Nested delimiters are handled by further splitting in a recursive way which, because the original string is never modified, is straight forward.

History

The first attempt at this functionality was in the TSConfig library in the ts::Buffer and ts::ConstBuffer classes. Originally intended just as raw memory views, ts::ConstBuffer in particular was repeated enhanced to provide better support for strings. The header was eventually moved from lib/tsconfig to lib/ts and was used in in various part of the Traffic Server core.

There was then a proposal to make these classes available to plugin writers as they proved handy in the core. A suggested alternative was Boost.StringRef which provides a similar functionality using std::string as the base of the pre-allocated memory. A version of the header was ported to Traffic Server (by stripping all the Boost support and cross includes) but in use proved to provide little of the functionality available in ts::ConstBuffer. If extensive reworking was required in any case, it seemed better to start from scratch and build just what was useful in the Traffic Server context.

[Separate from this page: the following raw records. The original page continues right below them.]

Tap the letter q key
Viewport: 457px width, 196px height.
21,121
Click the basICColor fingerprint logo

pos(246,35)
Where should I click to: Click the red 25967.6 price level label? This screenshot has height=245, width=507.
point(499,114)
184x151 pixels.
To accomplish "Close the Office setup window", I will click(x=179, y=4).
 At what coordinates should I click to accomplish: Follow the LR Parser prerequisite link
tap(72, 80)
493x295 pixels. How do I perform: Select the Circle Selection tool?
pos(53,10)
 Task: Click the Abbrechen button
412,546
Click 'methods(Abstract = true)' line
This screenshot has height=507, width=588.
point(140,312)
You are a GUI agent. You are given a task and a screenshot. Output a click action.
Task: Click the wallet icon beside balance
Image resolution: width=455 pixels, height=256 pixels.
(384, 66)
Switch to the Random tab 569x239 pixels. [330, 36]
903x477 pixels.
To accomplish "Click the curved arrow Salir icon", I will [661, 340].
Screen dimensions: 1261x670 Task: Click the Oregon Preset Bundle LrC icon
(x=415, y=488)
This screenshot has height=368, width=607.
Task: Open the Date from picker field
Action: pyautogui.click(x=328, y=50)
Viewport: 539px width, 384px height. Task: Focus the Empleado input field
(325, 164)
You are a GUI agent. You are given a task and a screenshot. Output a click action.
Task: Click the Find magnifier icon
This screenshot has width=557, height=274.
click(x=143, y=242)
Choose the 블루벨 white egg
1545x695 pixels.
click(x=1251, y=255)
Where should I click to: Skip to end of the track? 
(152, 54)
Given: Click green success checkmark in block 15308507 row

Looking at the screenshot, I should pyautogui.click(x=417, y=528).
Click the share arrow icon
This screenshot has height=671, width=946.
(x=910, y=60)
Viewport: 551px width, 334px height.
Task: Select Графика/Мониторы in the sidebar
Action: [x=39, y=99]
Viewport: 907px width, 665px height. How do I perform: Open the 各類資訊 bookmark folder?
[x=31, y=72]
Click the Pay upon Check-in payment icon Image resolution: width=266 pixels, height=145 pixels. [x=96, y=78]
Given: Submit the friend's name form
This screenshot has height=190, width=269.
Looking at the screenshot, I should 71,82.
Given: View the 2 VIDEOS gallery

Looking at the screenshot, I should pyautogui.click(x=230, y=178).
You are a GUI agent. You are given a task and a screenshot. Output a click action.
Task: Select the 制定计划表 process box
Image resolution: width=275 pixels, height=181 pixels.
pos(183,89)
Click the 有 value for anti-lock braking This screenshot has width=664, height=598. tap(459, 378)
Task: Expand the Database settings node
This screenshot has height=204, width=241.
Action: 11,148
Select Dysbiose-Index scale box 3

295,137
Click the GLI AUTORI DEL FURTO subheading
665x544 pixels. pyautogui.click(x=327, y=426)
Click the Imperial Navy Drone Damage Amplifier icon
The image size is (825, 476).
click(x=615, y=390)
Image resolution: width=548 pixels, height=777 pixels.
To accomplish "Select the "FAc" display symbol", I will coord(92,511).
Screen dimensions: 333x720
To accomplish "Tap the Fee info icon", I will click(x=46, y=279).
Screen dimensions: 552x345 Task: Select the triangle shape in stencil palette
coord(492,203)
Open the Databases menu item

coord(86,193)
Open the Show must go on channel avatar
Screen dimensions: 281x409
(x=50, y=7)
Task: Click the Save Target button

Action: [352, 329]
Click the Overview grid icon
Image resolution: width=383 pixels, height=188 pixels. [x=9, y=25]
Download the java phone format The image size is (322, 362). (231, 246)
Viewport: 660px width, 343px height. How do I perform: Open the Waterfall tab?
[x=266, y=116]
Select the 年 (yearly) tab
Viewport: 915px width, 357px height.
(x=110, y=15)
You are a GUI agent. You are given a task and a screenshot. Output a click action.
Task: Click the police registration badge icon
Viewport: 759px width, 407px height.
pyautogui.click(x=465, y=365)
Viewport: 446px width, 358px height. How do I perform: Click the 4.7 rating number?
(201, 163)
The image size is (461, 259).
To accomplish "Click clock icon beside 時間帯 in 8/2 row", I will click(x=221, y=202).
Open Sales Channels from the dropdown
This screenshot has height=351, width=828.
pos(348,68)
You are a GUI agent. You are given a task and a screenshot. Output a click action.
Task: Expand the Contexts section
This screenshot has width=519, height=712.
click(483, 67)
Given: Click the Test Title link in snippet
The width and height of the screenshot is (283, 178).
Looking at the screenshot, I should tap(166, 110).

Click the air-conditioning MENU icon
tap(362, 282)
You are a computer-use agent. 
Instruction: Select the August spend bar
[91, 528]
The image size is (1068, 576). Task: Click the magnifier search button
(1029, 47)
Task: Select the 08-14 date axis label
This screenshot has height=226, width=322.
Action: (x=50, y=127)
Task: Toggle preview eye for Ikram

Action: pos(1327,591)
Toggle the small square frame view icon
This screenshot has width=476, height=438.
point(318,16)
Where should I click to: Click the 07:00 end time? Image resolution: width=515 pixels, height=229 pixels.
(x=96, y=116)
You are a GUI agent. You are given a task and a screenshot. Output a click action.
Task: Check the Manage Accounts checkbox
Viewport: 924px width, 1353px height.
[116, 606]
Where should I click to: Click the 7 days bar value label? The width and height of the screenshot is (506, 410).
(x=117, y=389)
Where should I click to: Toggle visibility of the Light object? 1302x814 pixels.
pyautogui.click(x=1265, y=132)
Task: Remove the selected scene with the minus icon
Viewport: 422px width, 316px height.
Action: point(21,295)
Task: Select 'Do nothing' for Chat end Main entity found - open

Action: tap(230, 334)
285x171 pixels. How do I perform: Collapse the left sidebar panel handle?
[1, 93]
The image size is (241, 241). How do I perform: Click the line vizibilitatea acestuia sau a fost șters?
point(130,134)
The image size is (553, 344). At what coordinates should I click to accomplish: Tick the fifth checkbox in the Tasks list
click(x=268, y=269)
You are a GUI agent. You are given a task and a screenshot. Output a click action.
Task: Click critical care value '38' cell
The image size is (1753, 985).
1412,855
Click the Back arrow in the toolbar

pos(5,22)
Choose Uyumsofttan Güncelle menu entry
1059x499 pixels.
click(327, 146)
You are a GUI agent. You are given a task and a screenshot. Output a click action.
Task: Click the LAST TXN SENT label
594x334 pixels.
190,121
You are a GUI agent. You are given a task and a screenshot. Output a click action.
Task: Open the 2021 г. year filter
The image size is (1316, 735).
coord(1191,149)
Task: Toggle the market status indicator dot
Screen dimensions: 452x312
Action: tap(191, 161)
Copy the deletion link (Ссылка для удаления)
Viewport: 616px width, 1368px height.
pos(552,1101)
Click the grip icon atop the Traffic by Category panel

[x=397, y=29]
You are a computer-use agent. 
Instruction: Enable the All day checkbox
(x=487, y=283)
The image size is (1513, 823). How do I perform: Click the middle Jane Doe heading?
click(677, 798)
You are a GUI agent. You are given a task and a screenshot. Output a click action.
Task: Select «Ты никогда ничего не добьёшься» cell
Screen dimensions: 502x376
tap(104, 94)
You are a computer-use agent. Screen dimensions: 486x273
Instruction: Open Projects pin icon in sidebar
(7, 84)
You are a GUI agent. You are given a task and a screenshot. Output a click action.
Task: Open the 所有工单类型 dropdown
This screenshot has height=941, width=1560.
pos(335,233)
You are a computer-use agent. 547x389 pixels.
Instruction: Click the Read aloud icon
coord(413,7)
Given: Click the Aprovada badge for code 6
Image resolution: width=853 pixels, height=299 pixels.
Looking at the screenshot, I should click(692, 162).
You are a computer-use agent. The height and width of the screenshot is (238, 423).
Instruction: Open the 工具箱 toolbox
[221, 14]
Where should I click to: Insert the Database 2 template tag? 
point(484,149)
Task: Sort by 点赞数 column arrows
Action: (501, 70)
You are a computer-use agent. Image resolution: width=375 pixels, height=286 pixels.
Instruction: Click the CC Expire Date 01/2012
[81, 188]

The next step was the StringView class which turned out reasonably well. It was then suggested that more support for raw memory (as opposed to memory presumed to contain printable ASCII data) would be useful. An attempt was made to do this but the differences in arguments, subtle method differences, and return types made that infeasible. Instead MemView was split off to provide a void* oriented view. String specific methods were stripped out and a few non-character based methods added.